[Supplied data Boundary: Start]

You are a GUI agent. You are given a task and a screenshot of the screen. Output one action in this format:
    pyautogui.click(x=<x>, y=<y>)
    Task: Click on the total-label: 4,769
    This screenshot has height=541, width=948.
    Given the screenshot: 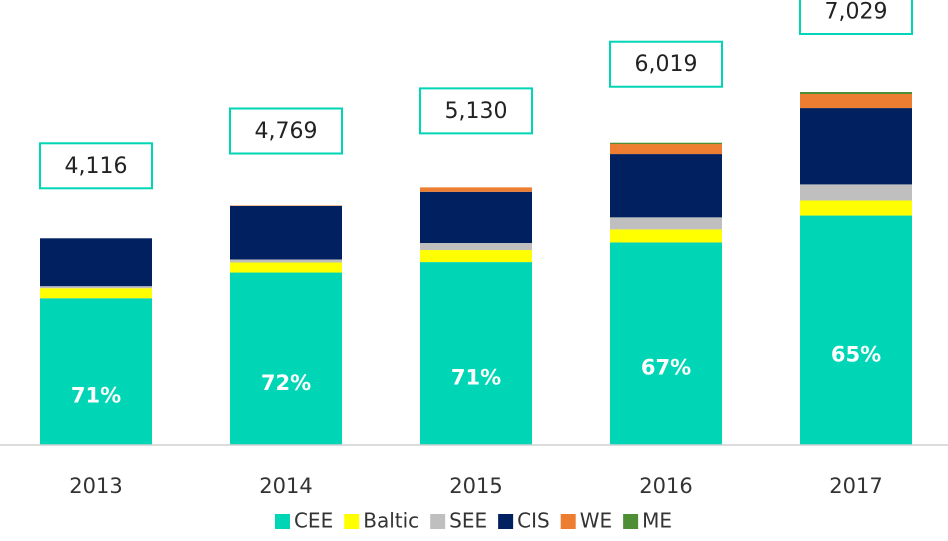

[Supplied data Boundary: End]

> [What you need to do]: Rewrite the rows above, changing every "screenshot" to "screen capture" and keeping everything else unchanged. Omit the pictures from your answer.

> [Output]:
You are a GUI agent. You are given a task and a screen capture of the screen. Output one action in this format:
    pyautogui.click(x=<x>, y=<y>)
    Task: Click on the total-label: 4,769
    This screen capture has height=541, width=948.
    Given the screen capture: 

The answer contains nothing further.